Nicely written and meticulously researched book about all things Seattle Basketball. Yes it includes the sordid details of the deceitful move of the Seattle Supersonics to become the Oklahoma City Thunder. This was the reason I purchased the book but the book also includes a treasure chest of information on all aspects of Seattle basketball in the 1990's and early 2000's. I also loved the summary of the Seattle Supersonics NBA franchise. Lots of gaps were filled in for me as someone from the southern US and not the Pacific Northwest. A fun read.
This is a really great book about the history of the SuperSonics team, and especially about the impact of the team and players on the community in Seattle. I really enjoyed this, and I hope the next time Expansion becomes a possibility in the NBA, the Sonics are at the front of the line to come back. The author here, Jon Finkel, did a great job.
The definitive book on the history of basketball in Seattle. I realize it’s a niche subject, but it was a huge part of my adolescence.
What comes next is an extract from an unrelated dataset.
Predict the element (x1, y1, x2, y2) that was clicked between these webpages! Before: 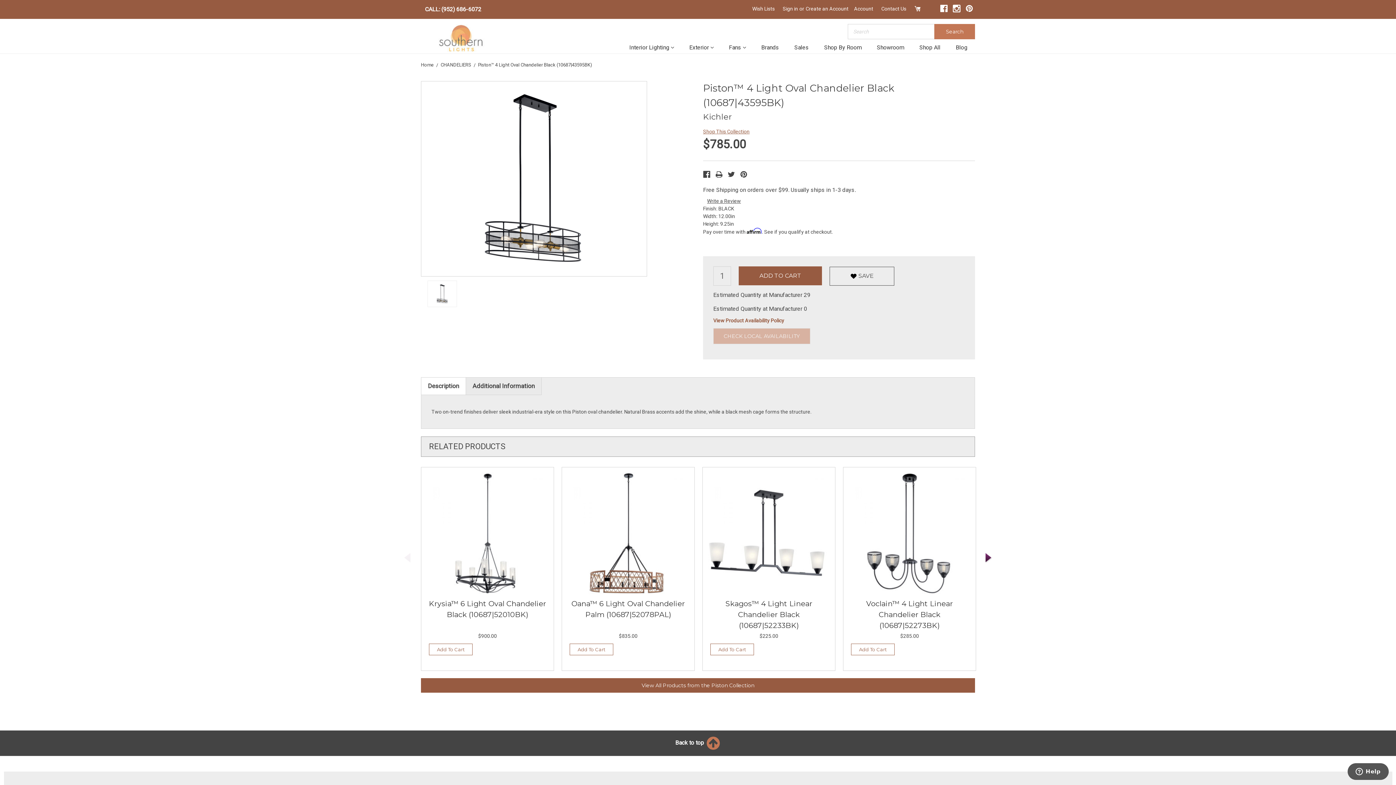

Looking back, it’s clearly a tragedy. There were far too many devastating disappointments, “what ifs,” and shoulda couldas, but the highs were spectacular.
If you ever heard Callabro call a lob from Gary to the Reign Man, you’ll never, ever forget it.
I am an NBA history freak but I have to say this one didn't;t hold me beyond chapter 2. I'll give it a star bump for research thoroughness but not too much more.
A fun look back at the history of the Seattle SuperSonics and the impact of basketball on the Pacifc Northwest plus the PNW’s impact on the game. A nice sports read.